Records from a data collection
○ ○ ○ ○ ○ ○ ○

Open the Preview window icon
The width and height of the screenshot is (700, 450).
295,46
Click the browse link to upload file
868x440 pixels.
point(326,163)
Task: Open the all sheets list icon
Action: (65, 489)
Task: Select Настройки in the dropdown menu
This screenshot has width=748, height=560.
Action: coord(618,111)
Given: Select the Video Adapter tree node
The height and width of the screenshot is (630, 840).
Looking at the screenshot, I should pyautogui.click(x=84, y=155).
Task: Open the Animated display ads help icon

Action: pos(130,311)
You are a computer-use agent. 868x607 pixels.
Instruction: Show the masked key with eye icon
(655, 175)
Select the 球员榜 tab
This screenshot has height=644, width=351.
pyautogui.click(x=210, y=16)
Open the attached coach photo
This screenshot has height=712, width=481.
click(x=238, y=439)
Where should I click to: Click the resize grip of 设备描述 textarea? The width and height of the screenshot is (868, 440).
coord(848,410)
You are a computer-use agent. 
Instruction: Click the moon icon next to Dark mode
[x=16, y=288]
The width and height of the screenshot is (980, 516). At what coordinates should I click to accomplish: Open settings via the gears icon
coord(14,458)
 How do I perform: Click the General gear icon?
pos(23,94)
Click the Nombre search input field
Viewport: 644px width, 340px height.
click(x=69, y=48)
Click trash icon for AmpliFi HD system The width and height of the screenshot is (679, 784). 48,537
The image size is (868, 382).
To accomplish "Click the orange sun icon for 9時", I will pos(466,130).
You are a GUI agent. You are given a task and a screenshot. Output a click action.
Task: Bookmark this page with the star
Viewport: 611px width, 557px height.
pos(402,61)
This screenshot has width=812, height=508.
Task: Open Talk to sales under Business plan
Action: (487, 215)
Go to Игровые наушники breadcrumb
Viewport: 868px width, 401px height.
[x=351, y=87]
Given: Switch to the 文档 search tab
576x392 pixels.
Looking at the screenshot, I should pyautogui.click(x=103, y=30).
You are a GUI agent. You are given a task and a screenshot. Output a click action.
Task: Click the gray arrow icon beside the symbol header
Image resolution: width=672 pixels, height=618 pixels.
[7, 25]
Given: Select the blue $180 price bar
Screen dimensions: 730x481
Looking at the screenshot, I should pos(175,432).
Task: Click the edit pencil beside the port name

○ ○ ○ ○ ○ ○ ○

▸ **Prompt**
Whenever the string "agent" turns up in a line above, copy that line out.

▸ **Output for this task**
You are a computer-use agent. 868x607 pixels.
You are a computer-use agent. 
You are a GUI agent. You are given a task and a screenshot. Output a click action.
You are a GUI agent. You are given a task and a screenshot. Output a click action.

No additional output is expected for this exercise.